Monday, January 20, 2014

Lessons From "The Road"

Lessons From "The Road"

A few years back a film came out called "The Road", it starred Vigo Mortensen of LORD OF THE RINGS fame. It was the story of a man and his son, traveling down a long and dangerous road in a post-apocalyptic era. The vision of the future was terrifying, though much of it was cliche in films these days: cannibalism, an earth destroyed by some ecological disaster, etc.

But underlying this story was a profoundly theological message. Everything is full of Christian symbolism, so much so that some churches were screening the film. The central issue was whether or not the father could maintain his own humanity in the midst of such terror, all the while trying to safeguard the boy's life and his innocence. The man crosses lines many times, and in the end seems to all but lose himself but the boy's goodness and light redeems the father, granting him the soul he would've lost unto himself.
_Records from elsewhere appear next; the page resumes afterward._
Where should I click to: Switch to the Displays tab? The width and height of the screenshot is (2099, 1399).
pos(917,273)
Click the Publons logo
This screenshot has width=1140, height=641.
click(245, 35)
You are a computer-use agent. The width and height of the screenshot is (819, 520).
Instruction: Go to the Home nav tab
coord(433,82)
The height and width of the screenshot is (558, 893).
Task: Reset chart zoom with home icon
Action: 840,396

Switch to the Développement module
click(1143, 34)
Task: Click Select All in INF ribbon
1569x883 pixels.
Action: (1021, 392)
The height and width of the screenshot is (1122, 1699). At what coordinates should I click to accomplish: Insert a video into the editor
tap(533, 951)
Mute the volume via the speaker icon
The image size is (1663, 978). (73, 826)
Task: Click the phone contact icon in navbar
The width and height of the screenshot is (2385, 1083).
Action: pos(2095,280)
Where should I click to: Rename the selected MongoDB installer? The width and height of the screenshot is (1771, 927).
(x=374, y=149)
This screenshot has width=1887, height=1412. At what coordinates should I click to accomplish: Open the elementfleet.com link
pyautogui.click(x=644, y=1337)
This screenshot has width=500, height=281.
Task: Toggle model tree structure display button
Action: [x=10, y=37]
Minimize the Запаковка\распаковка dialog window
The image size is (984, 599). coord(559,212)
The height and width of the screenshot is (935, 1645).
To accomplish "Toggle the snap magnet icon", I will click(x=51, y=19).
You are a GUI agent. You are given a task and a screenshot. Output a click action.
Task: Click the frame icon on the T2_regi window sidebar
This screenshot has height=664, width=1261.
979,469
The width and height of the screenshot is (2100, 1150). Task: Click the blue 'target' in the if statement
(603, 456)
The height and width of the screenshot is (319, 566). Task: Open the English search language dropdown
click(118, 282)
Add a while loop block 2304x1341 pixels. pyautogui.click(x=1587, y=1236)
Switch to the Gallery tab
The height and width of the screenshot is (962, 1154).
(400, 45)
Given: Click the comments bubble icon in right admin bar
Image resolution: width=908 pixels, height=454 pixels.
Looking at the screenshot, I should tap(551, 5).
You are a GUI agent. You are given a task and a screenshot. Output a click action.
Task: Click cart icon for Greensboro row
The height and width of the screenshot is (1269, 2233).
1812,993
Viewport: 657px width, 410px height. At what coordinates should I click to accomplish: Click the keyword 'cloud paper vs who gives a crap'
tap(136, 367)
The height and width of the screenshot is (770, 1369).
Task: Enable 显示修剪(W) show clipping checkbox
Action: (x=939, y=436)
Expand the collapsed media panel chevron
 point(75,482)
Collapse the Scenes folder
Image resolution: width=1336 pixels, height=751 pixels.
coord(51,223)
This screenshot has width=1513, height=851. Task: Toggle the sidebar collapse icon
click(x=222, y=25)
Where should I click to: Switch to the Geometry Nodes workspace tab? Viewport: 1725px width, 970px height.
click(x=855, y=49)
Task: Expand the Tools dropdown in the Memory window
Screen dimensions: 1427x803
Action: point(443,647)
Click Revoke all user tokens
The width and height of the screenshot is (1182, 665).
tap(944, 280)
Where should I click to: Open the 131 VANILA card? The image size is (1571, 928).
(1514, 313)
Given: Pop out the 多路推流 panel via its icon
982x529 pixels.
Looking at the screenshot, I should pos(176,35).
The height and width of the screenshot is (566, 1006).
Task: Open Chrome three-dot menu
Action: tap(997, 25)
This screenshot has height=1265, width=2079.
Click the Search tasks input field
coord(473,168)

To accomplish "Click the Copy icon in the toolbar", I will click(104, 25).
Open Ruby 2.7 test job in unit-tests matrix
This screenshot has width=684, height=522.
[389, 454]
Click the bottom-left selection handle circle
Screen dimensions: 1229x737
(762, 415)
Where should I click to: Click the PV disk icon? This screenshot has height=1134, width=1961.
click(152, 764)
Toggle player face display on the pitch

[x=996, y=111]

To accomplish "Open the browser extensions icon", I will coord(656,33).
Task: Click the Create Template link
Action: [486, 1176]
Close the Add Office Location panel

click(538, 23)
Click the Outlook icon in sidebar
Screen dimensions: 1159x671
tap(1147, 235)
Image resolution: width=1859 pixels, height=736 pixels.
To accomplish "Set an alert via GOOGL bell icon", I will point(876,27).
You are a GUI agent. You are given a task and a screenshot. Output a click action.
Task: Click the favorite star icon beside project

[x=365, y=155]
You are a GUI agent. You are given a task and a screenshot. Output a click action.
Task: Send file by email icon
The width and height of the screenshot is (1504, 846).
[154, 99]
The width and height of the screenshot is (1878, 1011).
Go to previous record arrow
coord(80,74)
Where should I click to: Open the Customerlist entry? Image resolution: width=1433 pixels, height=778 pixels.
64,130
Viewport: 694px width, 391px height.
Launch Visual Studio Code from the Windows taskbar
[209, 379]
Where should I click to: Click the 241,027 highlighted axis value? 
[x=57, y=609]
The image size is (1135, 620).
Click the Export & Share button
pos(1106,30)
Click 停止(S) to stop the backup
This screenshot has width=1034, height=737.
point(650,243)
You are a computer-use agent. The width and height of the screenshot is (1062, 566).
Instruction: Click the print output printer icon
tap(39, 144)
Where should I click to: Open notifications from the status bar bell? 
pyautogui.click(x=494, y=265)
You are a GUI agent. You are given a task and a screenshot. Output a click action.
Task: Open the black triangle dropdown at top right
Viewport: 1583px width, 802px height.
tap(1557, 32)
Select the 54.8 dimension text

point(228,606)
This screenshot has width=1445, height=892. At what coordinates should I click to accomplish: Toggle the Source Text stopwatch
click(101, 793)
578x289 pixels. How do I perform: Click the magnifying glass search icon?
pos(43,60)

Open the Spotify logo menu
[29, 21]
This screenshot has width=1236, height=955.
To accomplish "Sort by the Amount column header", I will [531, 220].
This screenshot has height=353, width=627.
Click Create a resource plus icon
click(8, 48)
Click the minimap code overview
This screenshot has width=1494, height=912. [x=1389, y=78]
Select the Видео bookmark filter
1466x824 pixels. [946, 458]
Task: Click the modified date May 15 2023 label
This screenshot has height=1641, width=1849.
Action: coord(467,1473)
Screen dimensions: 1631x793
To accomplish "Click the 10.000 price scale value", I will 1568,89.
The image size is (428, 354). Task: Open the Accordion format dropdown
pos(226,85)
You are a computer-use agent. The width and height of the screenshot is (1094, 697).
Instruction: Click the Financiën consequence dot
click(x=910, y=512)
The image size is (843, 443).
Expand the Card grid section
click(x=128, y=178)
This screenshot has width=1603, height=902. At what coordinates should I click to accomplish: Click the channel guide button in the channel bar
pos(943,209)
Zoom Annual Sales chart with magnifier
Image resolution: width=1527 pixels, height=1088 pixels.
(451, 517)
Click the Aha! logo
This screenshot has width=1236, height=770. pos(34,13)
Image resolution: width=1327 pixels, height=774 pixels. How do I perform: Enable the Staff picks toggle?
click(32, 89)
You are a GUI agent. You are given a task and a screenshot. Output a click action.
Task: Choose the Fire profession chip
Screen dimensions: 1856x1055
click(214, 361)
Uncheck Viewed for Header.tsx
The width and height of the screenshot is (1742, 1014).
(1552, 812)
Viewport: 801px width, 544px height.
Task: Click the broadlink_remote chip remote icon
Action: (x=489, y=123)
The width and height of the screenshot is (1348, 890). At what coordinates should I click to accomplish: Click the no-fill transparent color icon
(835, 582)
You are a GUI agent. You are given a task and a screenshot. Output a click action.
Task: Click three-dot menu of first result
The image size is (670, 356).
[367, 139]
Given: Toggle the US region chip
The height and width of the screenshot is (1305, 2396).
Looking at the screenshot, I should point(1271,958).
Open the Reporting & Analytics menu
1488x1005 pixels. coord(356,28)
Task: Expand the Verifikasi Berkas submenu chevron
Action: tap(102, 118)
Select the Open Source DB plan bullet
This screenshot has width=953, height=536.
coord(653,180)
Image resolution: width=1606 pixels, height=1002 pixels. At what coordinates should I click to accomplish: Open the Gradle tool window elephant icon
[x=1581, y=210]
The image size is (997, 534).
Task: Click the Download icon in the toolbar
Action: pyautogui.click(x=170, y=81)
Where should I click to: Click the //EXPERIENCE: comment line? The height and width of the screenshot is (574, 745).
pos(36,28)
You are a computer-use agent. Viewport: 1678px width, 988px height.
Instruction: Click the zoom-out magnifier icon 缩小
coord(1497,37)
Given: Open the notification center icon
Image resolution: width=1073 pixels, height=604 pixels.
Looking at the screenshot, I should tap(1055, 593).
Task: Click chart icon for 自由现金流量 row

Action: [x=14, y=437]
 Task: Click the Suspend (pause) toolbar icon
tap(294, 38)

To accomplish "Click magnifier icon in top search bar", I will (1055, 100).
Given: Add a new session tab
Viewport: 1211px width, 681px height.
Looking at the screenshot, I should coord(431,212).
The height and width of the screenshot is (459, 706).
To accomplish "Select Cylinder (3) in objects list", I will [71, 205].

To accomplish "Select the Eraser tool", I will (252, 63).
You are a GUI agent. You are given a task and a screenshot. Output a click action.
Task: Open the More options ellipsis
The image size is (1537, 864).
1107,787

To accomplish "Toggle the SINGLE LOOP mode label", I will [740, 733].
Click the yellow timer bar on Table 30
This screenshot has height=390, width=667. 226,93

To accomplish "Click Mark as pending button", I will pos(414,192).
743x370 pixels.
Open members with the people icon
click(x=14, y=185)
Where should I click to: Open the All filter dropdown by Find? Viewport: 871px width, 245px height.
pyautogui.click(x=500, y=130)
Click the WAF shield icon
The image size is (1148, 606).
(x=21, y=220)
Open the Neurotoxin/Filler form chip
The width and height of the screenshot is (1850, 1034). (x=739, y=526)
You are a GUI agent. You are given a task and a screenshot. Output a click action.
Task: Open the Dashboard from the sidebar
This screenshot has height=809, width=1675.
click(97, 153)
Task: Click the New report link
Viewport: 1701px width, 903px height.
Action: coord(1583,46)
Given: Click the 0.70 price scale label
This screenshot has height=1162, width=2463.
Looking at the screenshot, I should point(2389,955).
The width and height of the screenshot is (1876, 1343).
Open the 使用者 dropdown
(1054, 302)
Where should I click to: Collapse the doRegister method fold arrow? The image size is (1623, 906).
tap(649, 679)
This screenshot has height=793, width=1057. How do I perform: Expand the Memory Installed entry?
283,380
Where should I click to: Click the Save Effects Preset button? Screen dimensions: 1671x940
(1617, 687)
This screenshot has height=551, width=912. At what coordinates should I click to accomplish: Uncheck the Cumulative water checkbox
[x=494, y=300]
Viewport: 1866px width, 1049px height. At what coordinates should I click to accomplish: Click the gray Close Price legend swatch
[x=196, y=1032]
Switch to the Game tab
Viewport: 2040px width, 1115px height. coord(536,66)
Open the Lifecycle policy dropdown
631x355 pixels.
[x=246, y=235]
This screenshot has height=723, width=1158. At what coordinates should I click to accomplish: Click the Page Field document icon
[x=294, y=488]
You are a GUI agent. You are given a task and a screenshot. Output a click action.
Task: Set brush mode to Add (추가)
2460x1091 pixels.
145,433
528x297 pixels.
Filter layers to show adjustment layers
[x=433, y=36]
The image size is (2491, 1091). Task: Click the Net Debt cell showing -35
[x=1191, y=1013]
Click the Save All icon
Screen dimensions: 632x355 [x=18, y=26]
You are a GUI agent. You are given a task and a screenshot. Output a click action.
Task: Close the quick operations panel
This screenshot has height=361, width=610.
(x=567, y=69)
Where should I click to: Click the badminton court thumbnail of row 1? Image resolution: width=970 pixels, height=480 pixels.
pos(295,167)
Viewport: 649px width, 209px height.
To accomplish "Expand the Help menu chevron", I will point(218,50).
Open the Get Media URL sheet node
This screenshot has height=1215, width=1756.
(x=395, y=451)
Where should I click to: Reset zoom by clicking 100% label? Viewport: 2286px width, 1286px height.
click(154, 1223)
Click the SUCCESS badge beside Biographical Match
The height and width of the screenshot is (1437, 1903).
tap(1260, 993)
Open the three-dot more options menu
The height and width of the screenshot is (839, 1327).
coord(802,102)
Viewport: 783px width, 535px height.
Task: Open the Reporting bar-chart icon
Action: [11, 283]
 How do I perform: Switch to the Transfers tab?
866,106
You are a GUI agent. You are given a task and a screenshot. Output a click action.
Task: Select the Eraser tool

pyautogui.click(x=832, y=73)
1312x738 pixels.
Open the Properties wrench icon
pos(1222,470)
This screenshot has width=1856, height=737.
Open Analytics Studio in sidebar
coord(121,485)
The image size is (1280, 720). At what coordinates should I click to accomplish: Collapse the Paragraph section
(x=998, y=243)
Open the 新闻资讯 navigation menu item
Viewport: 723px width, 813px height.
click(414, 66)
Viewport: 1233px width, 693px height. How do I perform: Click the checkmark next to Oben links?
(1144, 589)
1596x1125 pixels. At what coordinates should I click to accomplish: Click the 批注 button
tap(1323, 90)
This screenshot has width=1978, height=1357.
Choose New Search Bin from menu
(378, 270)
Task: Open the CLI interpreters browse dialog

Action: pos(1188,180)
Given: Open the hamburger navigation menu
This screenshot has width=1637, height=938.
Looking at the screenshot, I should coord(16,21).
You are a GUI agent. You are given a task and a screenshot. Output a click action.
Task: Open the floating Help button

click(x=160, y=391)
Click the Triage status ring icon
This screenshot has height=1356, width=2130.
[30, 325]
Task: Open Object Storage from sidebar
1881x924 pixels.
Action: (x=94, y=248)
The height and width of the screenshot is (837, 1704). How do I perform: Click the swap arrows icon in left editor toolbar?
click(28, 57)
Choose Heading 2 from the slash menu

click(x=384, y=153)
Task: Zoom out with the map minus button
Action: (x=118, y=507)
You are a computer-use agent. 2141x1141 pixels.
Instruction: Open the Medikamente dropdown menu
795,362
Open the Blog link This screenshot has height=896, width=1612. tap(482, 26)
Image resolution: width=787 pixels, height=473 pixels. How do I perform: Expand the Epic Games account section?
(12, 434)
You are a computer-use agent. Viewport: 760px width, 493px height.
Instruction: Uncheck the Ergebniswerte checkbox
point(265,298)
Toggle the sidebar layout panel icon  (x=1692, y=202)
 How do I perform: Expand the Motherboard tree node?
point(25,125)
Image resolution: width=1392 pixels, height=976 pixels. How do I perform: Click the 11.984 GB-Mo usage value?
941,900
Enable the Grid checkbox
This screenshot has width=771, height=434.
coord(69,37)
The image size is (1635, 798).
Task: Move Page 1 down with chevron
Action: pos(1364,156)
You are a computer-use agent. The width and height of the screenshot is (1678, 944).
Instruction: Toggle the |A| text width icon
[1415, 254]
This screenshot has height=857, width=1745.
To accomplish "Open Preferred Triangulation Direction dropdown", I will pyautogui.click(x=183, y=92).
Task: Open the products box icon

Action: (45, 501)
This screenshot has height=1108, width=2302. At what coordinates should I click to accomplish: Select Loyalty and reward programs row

The central message of the story is given when the duo encounters an old, nearly blind man played by Robert Duval. The man tells the father, "when I first heard that boy's voice, I thought I'd died and gone to heaven. His voice sounded like the voice of God." To which the father replies, "he is God, to me." Later on, the old man says something to the effect of, "that must be a terribly difficult burden, carrying the last god around with you."

Leaving aside the polytheistic undertones of the words themselves, the overall message is powerful, and to me reveals the fundamental insight of the Christian message. God exists in and through the vulnerable. We are in God's hands, yes, and God does for us all those things we can't do for ourselves: redemption, hope, forgiveness. But those gifts are given much like a child gives and is given. God saves us by falling into our arms, by suffering and dying for us. In that film we see both the manger and the cross, all in one. We hold in our hands the very presence of God. This is God's gift to us, for indeed it is GOD that we hold, the eternal incarnated in the human moment.

Our choice to help or not help, to love or not love, to believe or not believe even, is a choice to let God die and suffer anew, or to pick up the Cross with Simon the Cyrene. Every moment we birth God into the world or sacrifice him to our own satanic impulses. In this is the horror and the wonder of the human experience.

A final query: must we know God to help Him? I think unbelief hurts God, but that doesn't mean that the average atheist hurts God more than the average believer. Does the one who loves the child as a child receive the benefits of God's manifestation as the child?